Everyone I met during the past week grumbled about the midterm polls. What a waste of national resources! they complained. This stupid, greedy woman and her vaulting ambitions have landed us in such a mess that it will take India a thousand crores and at least a full year to get back to where we were in mid-April! That was the general refrain wherever I went. Young students, indignant businessmen, stock market analysts, foreign investors, concerned housewives: everyone had an identical response. They were angry with the Congress for dropping the BJP-led coalition government at precisely that point of time when things were settling down. The economy was looking up. The stock market was booming. Yashwant Sinha's budget had unleashed a new mood of optimism and general wellbeing after a long, long time.

You must give credit to Sonia Gandhi for succeeding in bringing about such complete unanimity in our politics. Till she came upfront and announced herself as the official Congress candidate for the prime minister's job (and airlifted members of her family from Italy to witness the investiture), such unanimity would have been considered next to impossible. But she did it. In one stroke, she converted every Indian, Hindu, Muslim, Sikh, Isahi or neo-Buddhist, into a nationalist.

Nationalism is now synonymous with decrying the way the Congress has failed to contain its monumental greed for power, for pelf and once again dropped a democratically elected government at the Centre. This is not the first time. It has done this every time an Opposition government has come to power, be it Morarji Desai or Charan Singh. It was more obvious this time because it happened six times in quick succession, to five prime ministers. VP Singh, Chandra Shekhar, HD Deve Gowda, Inder Gujral and Atal Bihari Vajpayee twice, once after 13 days and then again after 13 months. They were all victims of the fact that the Congress cannot survive without the oxygen of power and even though some of these prime ministers are now playing footsie with the Congress to way forward their own unscrupulous political ambitions, the fact remains that India does not condone betrayal as a political strategy.

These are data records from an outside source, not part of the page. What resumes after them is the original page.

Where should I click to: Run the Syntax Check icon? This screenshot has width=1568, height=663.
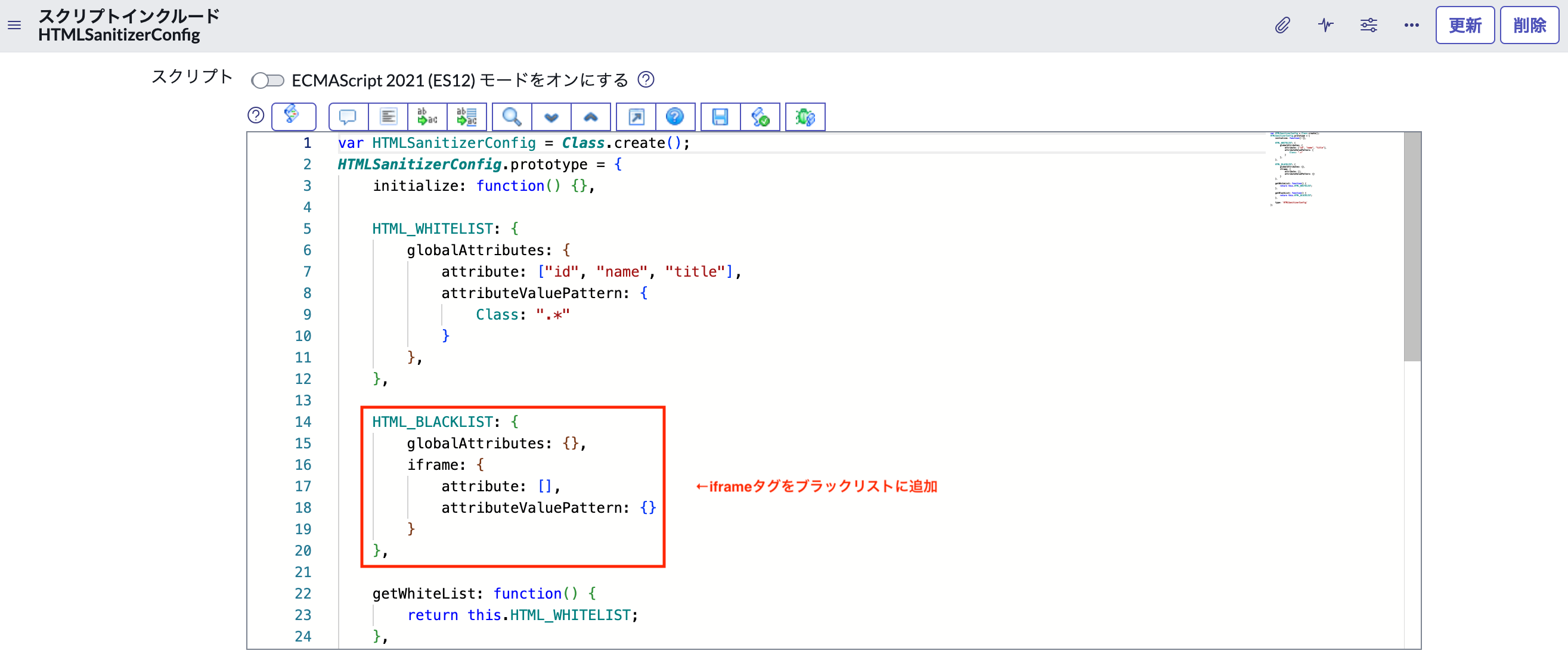pyautogui.click(x=761, y=116)
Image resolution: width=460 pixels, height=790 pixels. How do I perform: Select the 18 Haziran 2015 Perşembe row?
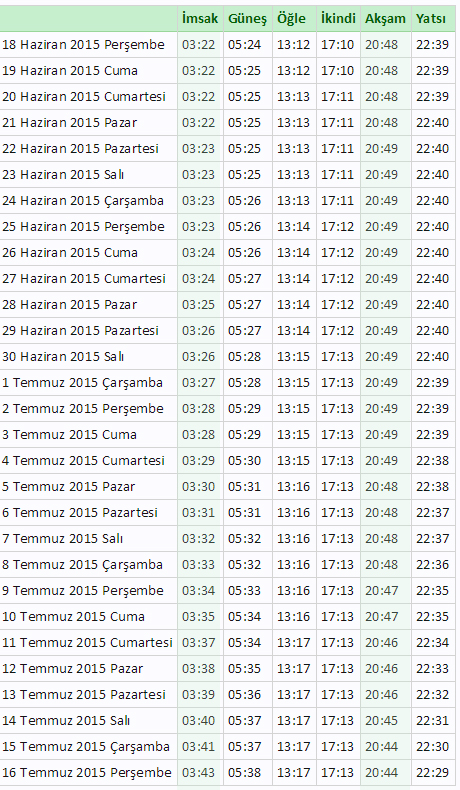click(x=228, y=45)
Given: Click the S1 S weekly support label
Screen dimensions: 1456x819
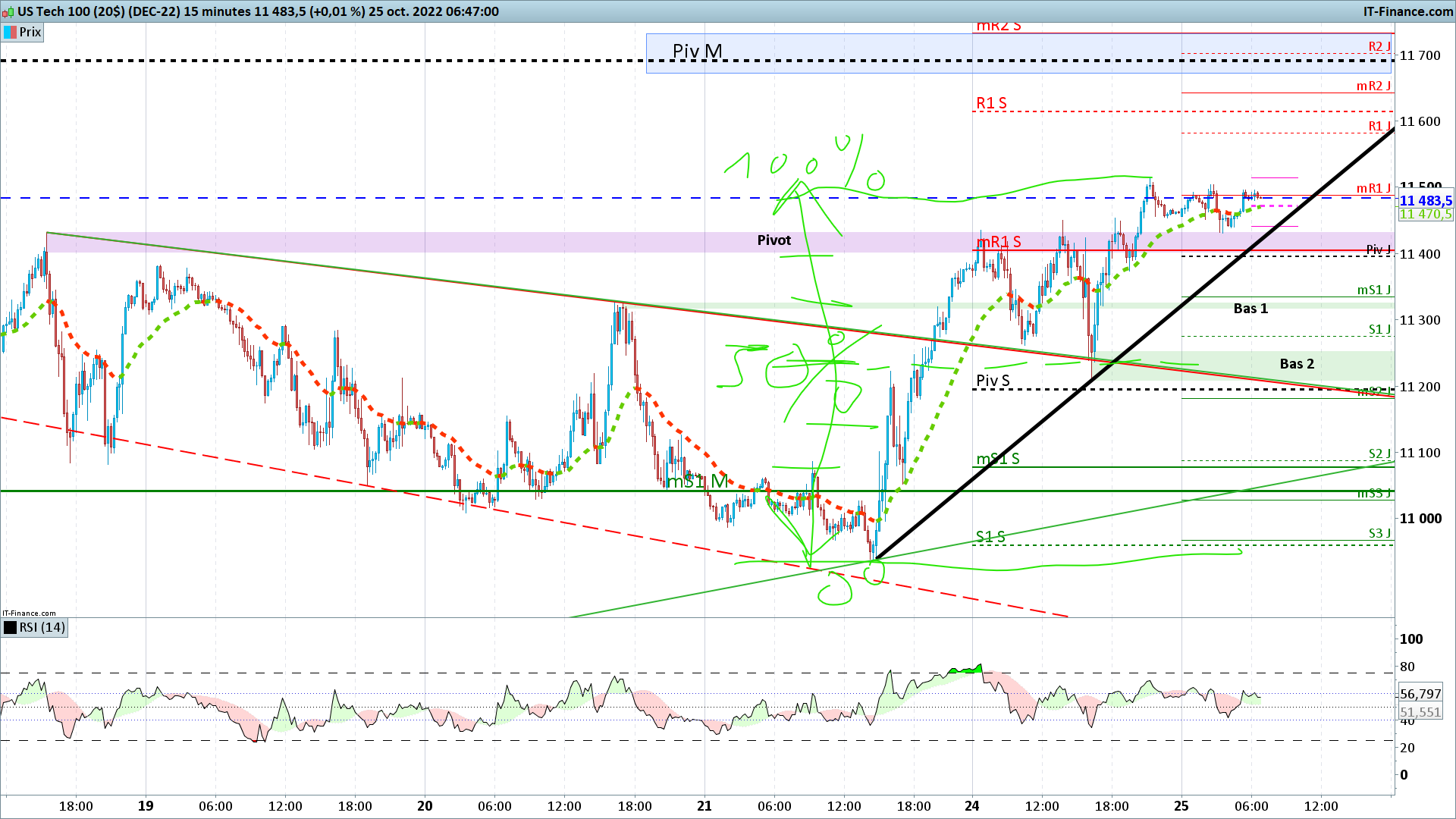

This is where the similarities between Rajiv and Sonia become obvious.

Rajiv began his political career cunningly positioned by his hired imagists as a clean, decent, incorruptible guy. A reluctant politician, as they called him. Yet it was greed and corruption that eventually destroyed Rajiv and history will remember him only for Bofors. As the one Prime Minister who lost the elections because of the growing chorus against widescale corruption and the betrayal of all values that the Congress stood for.

Sonia began her political career with the support of the same gang of imagists. So she was also ended up as a reluctant politician, a new age Annie Besant who had no option but to take the responsibility for salvaging a sick, dying party riven by internal dissension. Yet, like Rajiv, she did not take much time to expose herself as what she actually is: A greedy and desperately ambitious politician out to grab power at any cost.

The public is now widely debating why she came out of the closet so quickly, to reveal her naked lust for power. Some say it was the fear of Bofors. It is a well known fact that the Vajpayee government was debating internally whether or not it should make public the papers it had received from the Swiss courts. This would have exposed the bribe takers and brought them to court, to face an open trial. Win Chaddha and Ottavio Quattrochhi had already been identified as the pimps. The CBI had asked for permission to proceed against two former bureaucrats who were involved in the scam: S K Bhatnagar and Gopi Arora, both of whom were inordinately close to Rajiv. The more charitable say that Sonia saw the imminent breaking up of the Congress and stepped in to save it so that her own political fortunes can stay afloat.

Whatever the argument may be, the outcome is obvious. Sonia revealed her true colours. As a typical Congress neta who would rather upstage an electoral verdict, drop a government that had a clear mandate to rule, and piece together a ragtag group of challengers who could not hustle together the numbers she needed in Parliament to replace the ruling coalition. Everyone knows by now the incentives her party offered every Judas in the treasury benches. Yet so brazen was the attempt, so sordid and contemptible that not one person was ready to risk the kiss of betrayal. The Vajpayee government fell with exactly the same number of supporters it had always claimed: 269.

Now the Congress will face the problems. Who will they promote as their candidate for the top job? All surveys show that more than half the nation sees Sonia as a clear no-no. Three-quarters of the electorate also see her as responsible for unfairly and unnecessarily dropping a government that had a popular mandate to rule. It is no use saying Pokhran 2 was wrong. It may well have been. It is no use accusing Vajpayee of turning a Nelson's eye to communalism. Even if he did, which is not exactly true, it does not give the Congress the right to upstage a popular government.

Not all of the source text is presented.